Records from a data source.

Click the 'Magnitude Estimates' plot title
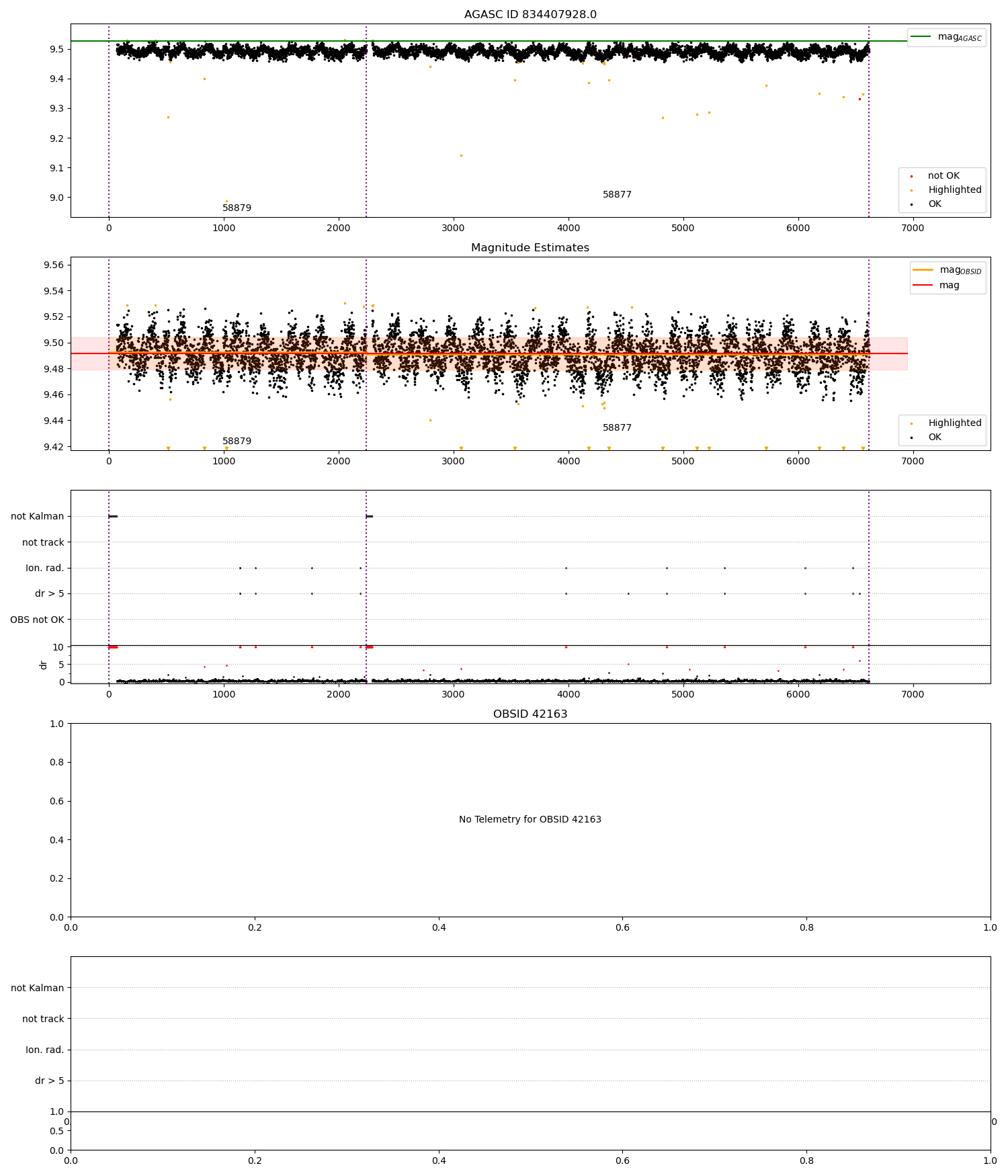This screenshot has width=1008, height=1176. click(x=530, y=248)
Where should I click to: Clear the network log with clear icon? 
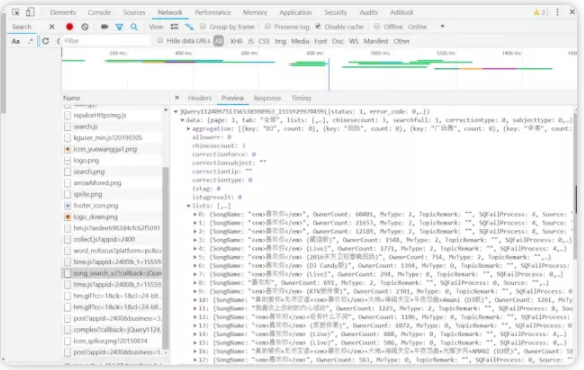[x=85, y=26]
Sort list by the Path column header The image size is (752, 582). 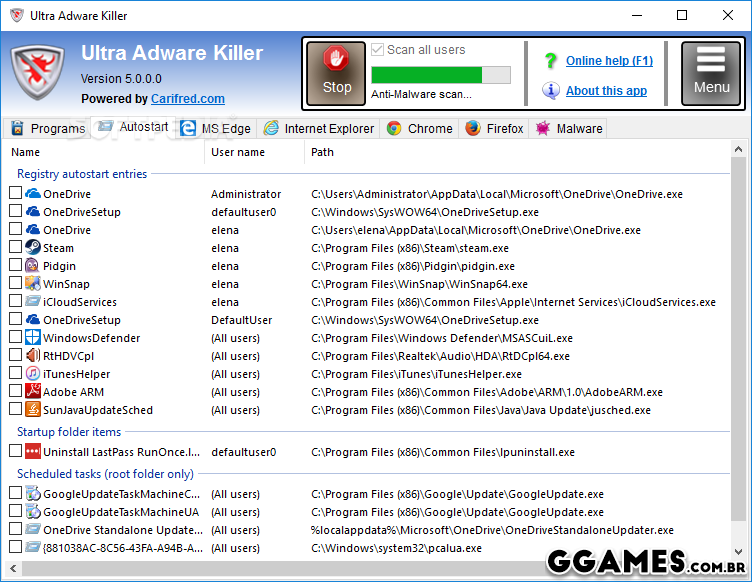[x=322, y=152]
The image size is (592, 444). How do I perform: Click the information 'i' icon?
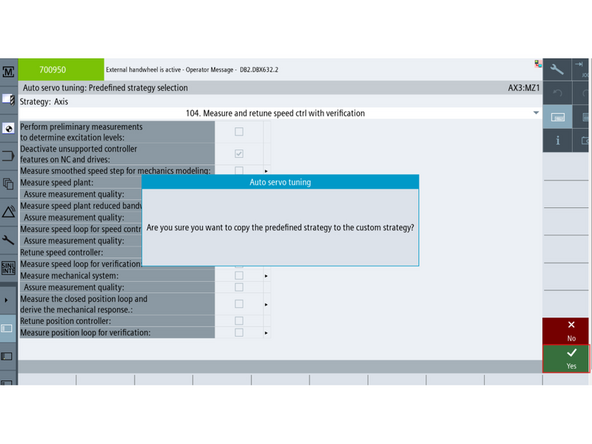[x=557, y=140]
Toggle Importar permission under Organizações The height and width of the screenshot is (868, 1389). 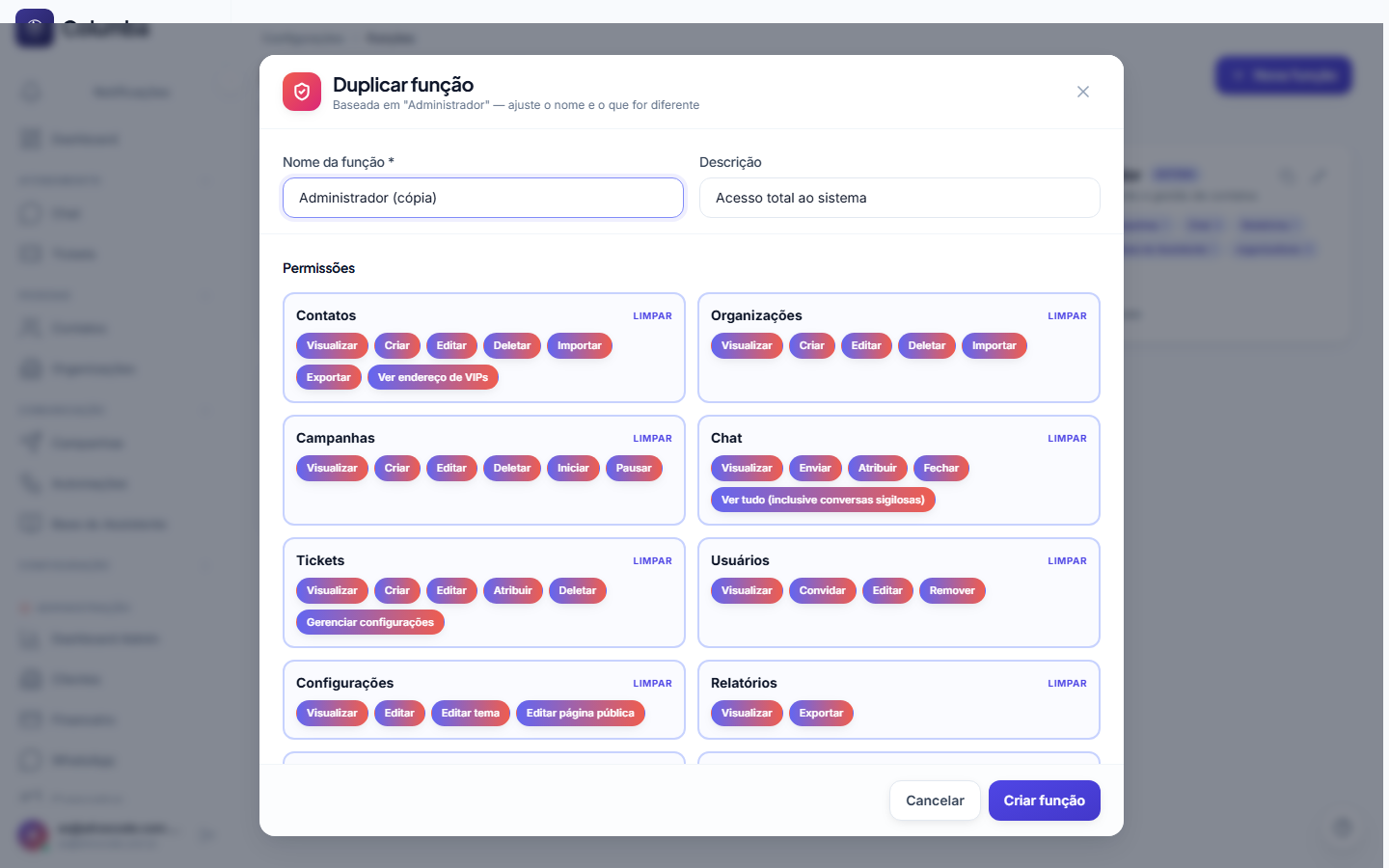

Exercise instructions. All lines above between the line that contains "The image size is (592, 444)." and the last line of the entries, both included, must be transcribed exactly. No pictures are to appear.

Solution for this exercise.
The image size is (592, 444). How do I perform: Click the information 'i' icon?
[x=557, y=140]
Toggle Importar permission under Organizações The height and width of the screenshot is (868, 1389). 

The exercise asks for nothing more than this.